Ayşe'nin gözlüğü

Ayşe ARMAN
Haberin Devamı

Bir sanatçının başkaldırışı

Burnumun dibi olmasına rağmen, bilmem kaç senedir bir vapura atlayıp gidemediğim için oraya, adayı mesken tutanlara, kendilerini biraz da şehir hayatından koparanlara, dahası bunu bilinçli yapanlara, hep hayran olmuşumdur.

Demek istiyorum ki oradan yazılan şeyler de başka olur.

Yani sıkı durun ve lütfen sabırlı olun...

Çünkü uzuuuun bir mektup var.

Biraz da, nasıl söylesem, ‘‘damardan’’!

Klakson sesleri arasında yazılmamış, gri gökyüzüne fabrika bacaları arasından bakılmamış, postaneye giderken yüksek gerilim hatları aşılmamış olursa, böyle olur.

Yani iyi olur.

Okuyacağınız şeye sizi biraz hazırlayayım dedim.

Bu Ali Alışır denen adam da ne yazmış, ‘‘Amma da uzun, okunmaz bu!’’ diye kestirip atmayın istedim.

Gelin hadi bir de ona kulak verin.

***

‘‘Her şeyden önce, Büyükada'dan yazdığımı söylemek istiyorum. Burası inanın ki harika bir yer. Tek sorunum var, o da yazılarınızı okumak için 3 km yol yürümek zorunda kalmam! Benim yerimde başkası olsa burada gençleşeceğini falan söylerdi ama ben aksine yaşlandığımı ve daha duygusal birisi olmaya başladığımı hissediyorum...

Halen 20'li yaşlarda olmama rağmen!

Rahip filan olmaya niyetim yok.

Ama şehirde kendimi boş şeylerle avutmaya da niyetim yok.

İnsanlardan ayrı yaşamak mı sadece?

Belki size komik gelebilir ama burada ‘‘hayata boş bakmayı’’ öğreniyorum. Nasıl mı? İnanın bilmiyorum, bildiğim sadece yıllardır yaptığım ve belki de yapmayı becerebildiğim tek şeyin, yani resmin, bana bu konuda yardımcı olduğu. Daha ötesini açıklayamıyorum. Artık insanların benim için gösterdikleri tepkilere de aldırmıyorum.

Eğer onlar iyi, ben rahatsızsam, ‘‘ben artık iyileşmek istemiyorum’’.

Resim üzerine yazdığınız yazı bana içten geldi.

Kahramanlar ve olayın doğruluğu değil beni ilgilendiren, o yazıyı diğer yazılardan farklı bir hisle yazdığınızı düşünüyorum.

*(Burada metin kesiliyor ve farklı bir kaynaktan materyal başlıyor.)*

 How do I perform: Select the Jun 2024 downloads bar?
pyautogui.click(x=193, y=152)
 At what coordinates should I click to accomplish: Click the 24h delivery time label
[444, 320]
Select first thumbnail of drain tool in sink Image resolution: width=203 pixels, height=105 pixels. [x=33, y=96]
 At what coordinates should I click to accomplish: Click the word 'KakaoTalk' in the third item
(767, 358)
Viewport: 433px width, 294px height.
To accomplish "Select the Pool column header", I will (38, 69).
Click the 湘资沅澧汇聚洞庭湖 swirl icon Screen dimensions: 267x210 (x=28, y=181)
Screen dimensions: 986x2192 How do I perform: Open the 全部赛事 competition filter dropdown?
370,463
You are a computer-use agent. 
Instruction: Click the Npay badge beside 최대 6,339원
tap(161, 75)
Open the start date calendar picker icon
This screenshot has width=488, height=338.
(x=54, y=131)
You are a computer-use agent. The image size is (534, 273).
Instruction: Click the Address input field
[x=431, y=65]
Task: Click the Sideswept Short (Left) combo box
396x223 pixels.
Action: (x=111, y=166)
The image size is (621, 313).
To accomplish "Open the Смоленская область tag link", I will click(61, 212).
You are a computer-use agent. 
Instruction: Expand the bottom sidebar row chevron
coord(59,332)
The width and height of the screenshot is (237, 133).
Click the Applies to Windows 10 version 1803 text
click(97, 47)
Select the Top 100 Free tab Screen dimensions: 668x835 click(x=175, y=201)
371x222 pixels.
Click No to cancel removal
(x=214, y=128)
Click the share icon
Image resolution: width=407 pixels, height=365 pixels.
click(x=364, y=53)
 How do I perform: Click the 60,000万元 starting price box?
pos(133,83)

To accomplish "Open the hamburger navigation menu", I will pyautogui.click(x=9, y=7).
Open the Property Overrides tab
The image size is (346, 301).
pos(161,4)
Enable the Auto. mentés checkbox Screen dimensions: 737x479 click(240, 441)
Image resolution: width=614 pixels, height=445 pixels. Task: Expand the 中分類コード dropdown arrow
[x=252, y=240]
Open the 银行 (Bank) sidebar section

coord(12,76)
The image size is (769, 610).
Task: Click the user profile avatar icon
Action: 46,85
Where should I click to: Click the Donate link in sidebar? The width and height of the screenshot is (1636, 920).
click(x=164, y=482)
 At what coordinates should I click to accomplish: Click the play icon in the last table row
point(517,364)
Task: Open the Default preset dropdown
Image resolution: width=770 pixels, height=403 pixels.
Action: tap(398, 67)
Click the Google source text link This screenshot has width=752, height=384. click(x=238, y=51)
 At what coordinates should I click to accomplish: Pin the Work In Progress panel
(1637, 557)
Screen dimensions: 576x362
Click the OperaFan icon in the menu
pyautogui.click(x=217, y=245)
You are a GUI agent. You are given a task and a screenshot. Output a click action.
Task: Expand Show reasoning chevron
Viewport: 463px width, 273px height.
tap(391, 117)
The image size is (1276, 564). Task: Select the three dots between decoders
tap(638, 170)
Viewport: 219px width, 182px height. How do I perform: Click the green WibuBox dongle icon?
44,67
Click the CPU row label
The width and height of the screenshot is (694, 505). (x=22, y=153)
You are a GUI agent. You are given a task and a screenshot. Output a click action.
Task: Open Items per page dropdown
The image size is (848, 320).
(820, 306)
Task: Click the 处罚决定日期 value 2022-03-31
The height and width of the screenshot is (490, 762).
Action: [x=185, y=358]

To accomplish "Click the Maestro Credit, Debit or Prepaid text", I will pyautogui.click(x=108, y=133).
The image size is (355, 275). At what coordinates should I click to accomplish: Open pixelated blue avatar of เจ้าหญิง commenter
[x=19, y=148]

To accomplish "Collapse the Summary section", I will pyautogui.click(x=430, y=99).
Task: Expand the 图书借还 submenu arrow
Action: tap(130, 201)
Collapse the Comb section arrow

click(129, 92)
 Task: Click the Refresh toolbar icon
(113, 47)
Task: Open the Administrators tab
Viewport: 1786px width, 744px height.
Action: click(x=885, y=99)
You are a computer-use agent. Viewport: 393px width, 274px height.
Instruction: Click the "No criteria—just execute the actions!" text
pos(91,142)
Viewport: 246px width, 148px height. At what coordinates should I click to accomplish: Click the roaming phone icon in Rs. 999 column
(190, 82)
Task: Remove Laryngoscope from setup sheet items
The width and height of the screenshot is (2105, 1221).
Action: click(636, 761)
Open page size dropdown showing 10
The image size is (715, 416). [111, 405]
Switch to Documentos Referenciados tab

Çünkü o yazıda bir karanlık hissettim, o karanlık benim karanlığımdı. O yazıda sessiz bir haykırış hissettim, o benim haykırışımdı. O yazıda bir doğallık hissettim, o benim doğallığımdı. O yazıda tualime bakıp ağladığım günleri hissettim. O yazıda kendimi hissettim...

*

Başkası olsa burada felsefe yapıp canınızı sıkmak istemediğini söylerdi herhalde ya da buraya saçma sapan bir espri sıkıştırıp yazıyı rahatlatabilirdi belki de...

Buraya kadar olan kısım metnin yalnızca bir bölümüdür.